Alterovitz' project pioneered a new way of creating and leveraging an AI ecosystem where collaborators use AI-able data as a two-way link between government and industry. A traditional data ecosystem typically generates and releases information via a "broadcast" model, which primarily uses one-way communication.

The new AI-able data ecosystem functions like a group telephone call. It uses open, two-way communication for quick, iterative feedback. It permits data, and the final AI-based results, to be more usable to all parties.

Alterovitz' team used a voluntary incentivization framework to encourage collaboration between VA and nongovernment agencies. They developed criteria called AI's Choice and Data's Choice. The criteria addressed these questions:

  • Data's Choice: What makes federal data useful to private industry to help build tools?

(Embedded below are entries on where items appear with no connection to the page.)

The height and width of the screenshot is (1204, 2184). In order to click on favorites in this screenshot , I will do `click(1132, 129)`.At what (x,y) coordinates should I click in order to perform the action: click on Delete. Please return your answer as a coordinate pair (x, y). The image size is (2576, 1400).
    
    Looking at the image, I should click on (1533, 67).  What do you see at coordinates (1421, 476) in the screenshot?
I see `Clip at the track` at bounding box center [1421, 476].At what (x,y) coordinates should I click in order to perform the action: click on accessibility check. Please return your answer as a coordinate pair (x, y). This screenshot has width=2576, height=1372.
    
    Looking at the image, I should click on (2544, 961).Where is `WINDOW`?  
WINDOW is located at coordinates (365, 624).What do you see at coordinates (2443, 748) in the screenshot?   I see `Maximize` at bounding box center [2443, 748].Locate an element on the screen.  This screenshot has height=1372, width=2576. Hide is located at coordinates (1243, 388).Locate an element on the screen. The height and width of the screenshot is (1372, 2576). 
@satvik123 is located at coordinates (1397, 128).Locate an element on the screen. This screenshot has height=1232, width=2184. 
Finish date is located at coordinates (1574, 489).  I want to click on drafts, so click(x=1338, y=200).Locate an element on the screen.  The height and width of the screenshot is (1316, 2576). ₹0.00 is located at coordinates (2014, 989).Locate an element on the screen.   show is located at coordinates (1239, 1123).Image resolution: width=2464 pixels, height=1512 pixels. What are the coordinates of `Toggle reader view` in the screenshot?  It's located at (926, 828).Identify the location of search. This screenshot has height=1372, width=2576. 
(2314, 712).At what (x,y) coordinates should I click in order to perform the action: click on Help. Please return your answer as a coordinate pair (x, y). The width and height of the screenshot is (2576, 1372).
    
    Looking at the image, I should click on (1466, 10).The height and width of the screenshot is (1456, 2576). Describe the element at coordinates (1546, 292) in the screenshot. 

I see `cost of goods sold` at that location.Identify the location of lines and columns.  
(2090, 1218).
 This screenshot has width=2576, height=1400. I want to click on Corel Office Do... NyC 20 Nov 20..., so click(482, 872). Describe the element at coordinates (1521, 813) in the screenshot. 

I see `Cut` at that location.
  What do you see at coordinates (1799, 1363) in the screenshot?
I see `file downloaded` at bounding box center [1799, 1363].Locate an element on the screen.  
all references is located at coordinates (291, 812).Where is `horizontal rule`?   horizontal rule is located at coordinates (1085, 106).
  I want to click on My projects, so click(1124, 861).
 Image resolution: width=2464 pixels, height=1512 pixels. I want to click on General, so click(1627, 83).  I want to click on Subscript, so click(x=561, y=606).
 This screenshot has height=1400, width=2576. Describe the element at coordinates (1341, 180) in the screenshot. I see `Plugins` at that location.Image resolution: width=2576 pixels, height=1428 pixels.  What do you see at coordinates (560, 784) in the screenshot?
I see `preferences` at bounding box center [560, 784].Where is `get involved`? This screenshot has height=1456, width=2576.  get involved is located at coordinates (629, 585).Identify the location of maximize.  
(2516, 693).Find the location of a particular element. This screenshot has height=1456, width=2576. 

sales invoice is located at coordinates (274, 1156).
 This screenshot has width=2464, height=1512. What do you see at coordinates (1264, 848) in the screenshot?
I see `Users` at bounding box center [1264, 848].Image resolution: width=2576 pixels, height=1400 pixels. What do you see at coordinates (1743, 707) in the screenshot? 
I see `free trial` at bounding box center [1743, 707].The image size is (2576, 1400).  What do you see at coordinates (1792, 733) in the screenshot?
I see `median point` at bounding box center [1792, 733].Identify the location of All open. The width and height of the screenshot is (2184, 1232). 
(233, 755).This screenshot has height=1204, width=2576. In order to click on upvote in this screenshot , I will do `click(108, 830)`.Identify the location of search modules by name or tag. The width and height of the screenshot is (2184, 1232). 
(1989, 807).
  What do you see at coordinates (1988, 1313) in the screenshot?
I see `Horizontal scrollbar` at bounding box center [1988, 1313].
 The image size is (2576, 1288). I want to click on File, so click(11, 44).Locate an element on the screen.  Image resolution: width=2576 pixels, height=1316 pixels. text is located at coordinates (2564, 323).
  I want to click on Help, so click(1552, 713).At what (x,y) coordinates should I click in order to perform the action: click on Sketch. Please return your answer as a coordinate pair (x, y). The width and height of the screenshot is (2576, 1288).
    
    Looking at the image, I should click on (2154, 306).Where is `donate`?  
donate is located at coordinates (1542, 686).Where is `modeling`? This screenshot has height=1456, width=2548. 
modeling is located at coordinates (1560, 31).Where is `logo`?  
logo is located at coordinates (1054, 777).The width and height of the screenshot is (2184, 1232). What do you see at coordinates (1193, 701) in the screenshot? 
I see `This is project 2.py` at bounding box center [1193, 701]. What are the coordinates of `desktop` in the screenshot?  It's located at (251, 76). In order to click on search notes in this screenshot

How can this be measured and incentivized?
  • AI's Choice: What makes private industry's AI-data results usable by federal agencies? How could this be measured and incentivized?

AI Tech Sprint at VA

Alterovitz is now leading a "tech sprint" at VA, which started in the fall of 2018. The AI tech sprint seeks to develop partnerships with outside organizations to apply AI tools to VA data. As part of this effort, more than 10 teams worked together to apply the AI-able Data Ecosystem Framework to leverage VA and other agency data to build AI tools.

One application developed by tech sprint team members used AI to match Veterans with cancer to relevant clinical trials. The program was designed for eventual use by patients and physicians from many different organizations, not just VA.

The application compiled select patient information drawn from VA and the Center for Medicare and Medicaid Services. Using a specialized interface, it applied AI to sort through patient characteristics in the medical record, like age, gender, lab results, and type of cancer. The team then ran that patient information through the National Cancer Institute's interface to obtain a list of potential matches to clinical trials for cancer.

The interface used natural language processing—technology that recognizes free text, rather than structured data fields. Once the program extracted patient information from text descriptions within electronic health records, it matched eligible Veterans to clinical trials for specific types of cancer.

"Given how health care is evolving," Alterovitz told VA Research Currents, "AI is really the only way to move forward in terms of reducing costs and providing better care. AI is key to really taking advantage of data to help Veterans and potentially others, as well."

VA is already using AI to foster improvements in health care for Veterans. Examples include reducing wait times for patient appointments; identifying Veterans at high risk of suicide; and sequencing tumor characteristics to match Veterans with the best cancer treatments.

Alterovitz is a professor at Harvard Medical School and is also on the faculty at Boston Children's Hospital in the Computational Health Informatics Program. He is a recipient of the 2019 Federal 100 Award for his work to help government get ready to adopt AI technology.